除夜の鐘って、うるさい? 札幌の大覚寺、苦情受け中止 市内寺院「伝統行事」継続が大半
2019/12/27
大みそかの夜の除夜の鐘について、市民からの「うるさい」という苦情で、札幌市内の寺院が今年初めて中止を決めた。除夜の鐘の中止は全国的に増えているが、市内では「大切な伝統行事。やめないで」という声から続ける寺院が大半。社会の寛容さが失われつつあると心配する声もある。
1907年(明治40年)建立の大覚寺(東区北10東11)は今年、除夜の鐘の中止を決断。寺院前に中止を知らせる看板を立て周知している。今春からは朝6時に突いていた鐘もやめた。荒木道宗住職(47)は「数年前から数十件、匿名の苦情が届いていた。継続を望む声も同じくらいあったがやむを得ない」と話す。
(以下略、全文はソースで。北海道新聞)
(引用終了)
これは聞いた話しだが、ある香料会社が製造工場を新たに建設する計画を立てて土地を物色し、付近に人家はなく、田や畑が広がっているだけの適地があったことからそこに工場を建てたそうだ。何年かしてから周囲に人家が建ち始めたところ、付近の住民と称する者から、工場から出る甘酸っぱい匂いが我慢出来ないとして「なんとかしろ」と苦情が出始めたそうである。

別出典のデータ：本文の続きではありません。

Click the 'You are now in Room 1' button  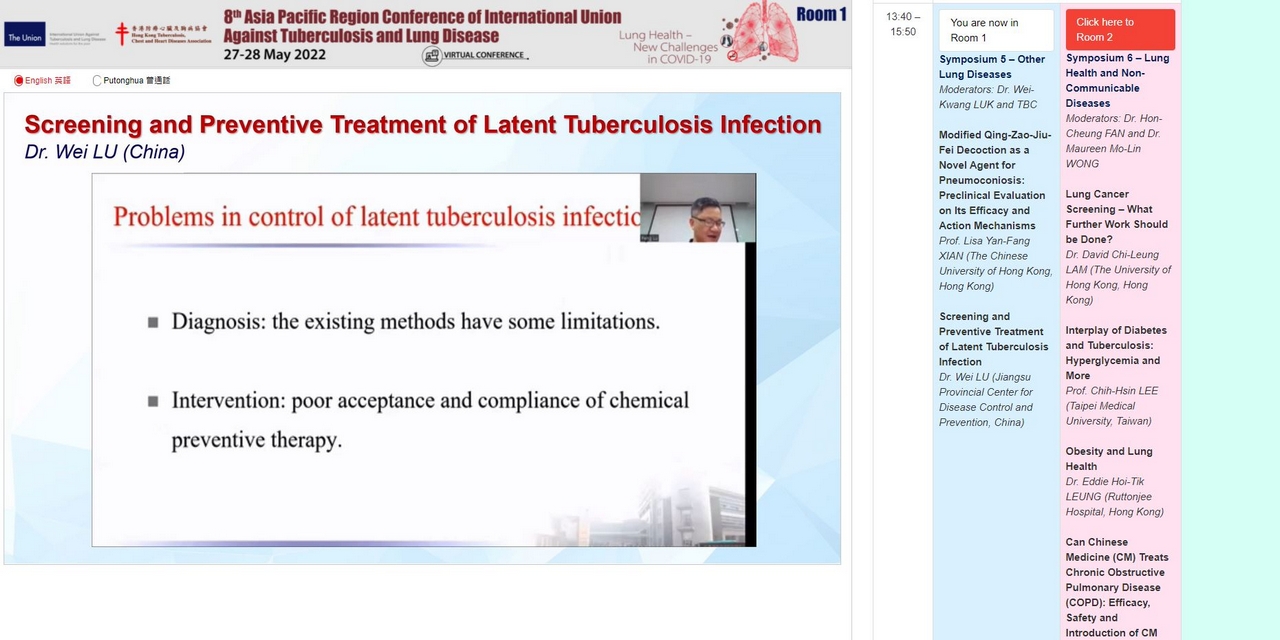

香料を製造する工場だから、匂いが出るのは当然で、だから付近に人家がない場所に工場を建てた訳であり、それを承知で引っ越して来たのに「苦情を言われましても」とその香料会社は反論したとのことだが、確かに、その工場がある前の道路を車で通ると甘酸っぱい匂いがするので、人によっては不快に感じるかも知れないが、なぜ事前調査もせずに、その工場の近くに家を作ったのであろうか。
世間にはこの香料会社と同様な話しが良くあるようで、例えば、付近に空港があるのに引っ越して来て、「飛行機の騒音が酷いので何とかせよ」と訴訟を起こした例がある。また保育園から聞こえる園児たちの声がうるさいとの苦情や、農村地域に家を建てて、もみ殻を焼く煙が我慢出来ないから燃やすなと苦情を言う例など、人間は一人で生きている訳ではないのに、自分の気に入らないことは何でも苦情を言って止めさせることが良いと思っているようである。
北海道新聞によれば、札幌市内にある1907年(明治40年)建立の大覚寺が、12月31日の大みそかの夜の除夜の鐘について、市民からの「うるさい」という苦情で、今年初めて中止を決めたそうであり、同寺の荒木道宗住職(47)は「数年前から数十件、匿名の苦情が届いていた。継続を望む声も同じくらいあったがやむを得ない」と話していると報じられている。
除夜の鐘がうるさいと思うような者は心の病気にかかっているとしか思えず、苦情を入れているのは匿名となれば、一人なのか、あるいは何人もいるのか分からないが、匿名での苦情は卑怯と言うべきで、まず名前を名乗るのが礼儀だと思うし、大覚寺としても、匿名での苦情は受け付けないと拒否し、除夜の鐘を中止すべきではなかった。
大みそかの夜には除夜の鐘が付きものだし、数年前までは苦情はなかったとなれば、最近引っ越してきた新住民と思われるが、大みそかの夜の風物詩になっているのを知らない新住民となれば、日本人かどうか分からない。札幌市内に住んでいる者ならば、寒さが厳しい大みそかの夜は寒冷地仕様になっている窓を閉めている筈で、また雪が積もっていれば音が吸収されて、除夜の鐘程度の音は、我慢出来ない騒音とまでは言えないだろ。
大覚寺に苦情を言っているのは匿名のため日本人か、それとも外国人かは不明だが、大みそかの夜は除夜の鐘を聞きながら一年を振り返る風習が日本にあり、その伝統行事が今日まで続けられてきた歴史に重みを無視してはならず、だから少数意見に合わせて止める必要はないし、除夜の鐘を騒音と捉える寂しいと言うか、可哀相な人たちがなぜか世間にいることを憂うものである。